QASymphony / Blog / What history can teach us about the consequences of software bugs
What history can teach us about the consequences of software bugs
Software bugs are public enemy No. 1 for developers, and fixing issues within code is the primary objective for testers who work to polish up each and every feature in the build.
It makes sense that companies devote so much time and effort to advancing their testing best practices and incorporating test management tools – it’s an investment in efficiency and quality.
Still, some development team leaders don’t recognize the urgency of addressing software bugs, and need to get with the program in order to protect themselves against the consequences.
To help them understand just how important proper testing is, here are a few notable historic software bug incidents, categorized by their repercussions.
“Don’t end up on the wrong side of history.”
Scary space scenarios Software testing isn’t rocket science, right? Well, sometimes it is. Twenty years ago, programmers on a European Ariane 5 rocket project made a small mistake that resulted in a huge problem, according to a Pingdom blog post. The ship exploded less than 40 seconds into orbit.
“The problem was the result of code reuse from the launch system’s predecessor, Ariane 4, which had very different flight conditions from Ariane 5,” stated the news source.
A NASA subcontractor confronted a sticky situation in space back in 1999, when Mars orbiter programmers meant to rely on the metric system accidentally used English measurements units, Pingdom noted.

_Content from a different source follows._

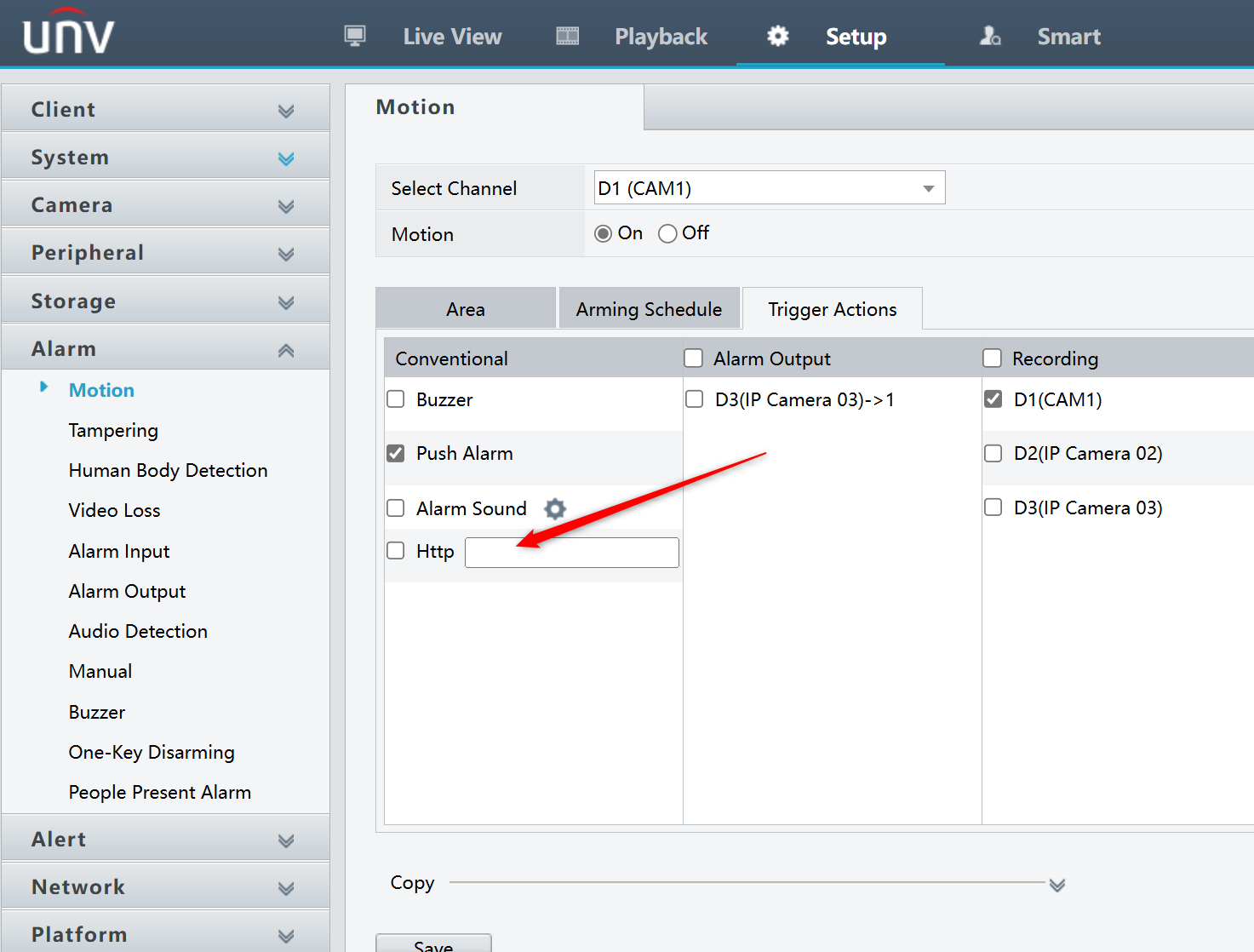Check Recording for D2(IP Camera 02)
This screenshot has width=1254, height=952.
993,453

This resulted in an immediate crash upon arrival, caused by mismanaged thrusters. When it comes to space exploration, history shows that software testing is a critically important success factor.
Explosive consequences Back on earth, seemingly minor software bugs can endanger teams of individuals, entire nations and civilization as we know it. Pingdom retold the classic Cold War tale of phantom missile attack alerts experienced by both Soviet and American forces back in the early 1980s.

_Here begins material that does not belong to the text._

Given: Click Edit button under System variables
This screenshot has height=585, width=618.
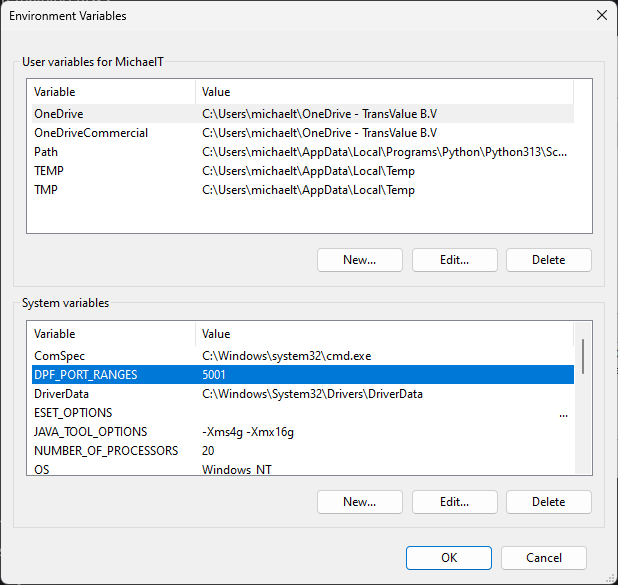Looking at the screenshot, I should click(x=454, y=502).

Of course, the crisis was averted, but these false alarms were ultimately the cause of faulty electronics.
“If a counterstrike had been launched in either case, a full-blown nuclear war would have been a fact and the world would have been a very different place today,” stated the Pingdom piece.
Software bugs also played a central role in the 1982 Soviet pipeline explosion, according to Pingdom. Although the defect was intentionally deployed for destruction, the lesson was clear as day: All it takes is a minor code tweak to create an explosion big enough to be spotted from space.
Catastrophic costs Collateral damage and physical hazards are always a top concern, but when not confronted with danger, project leaders have money on their minds. Unsurprisingly the cost of software errors adds up to a massive sum every year, and the longer it takes to find the defect, the more it ends up hurting organizations’ wallets.
“The cost to fix an error found after product release was four to five times as much as one uncovered during design, and up to 100 times more than one identified in the maintenance phase,” stated a Systems Sciences Institute report, according to a Celerity blog article.
In a world where cybersecurity issues and corporate compliance already place a heavy financial burden on companies of all kinds, it’s imperative for organizations to limit the frequency and severity of the bugs that emerge in their software as soon as possible.
What’s the solution? Tackling software bugs may seem like a daunting challenge in light of these tales from history, but companies have a set of surefire solutions that can help combat these risks head on. Modern agile testing tools work seamlessly with today’s development methods, allowing testers to incorporate best practices more quickly and effectively.
For companies that don’t want to end up on the wrong side of history, new testing software is a necessity.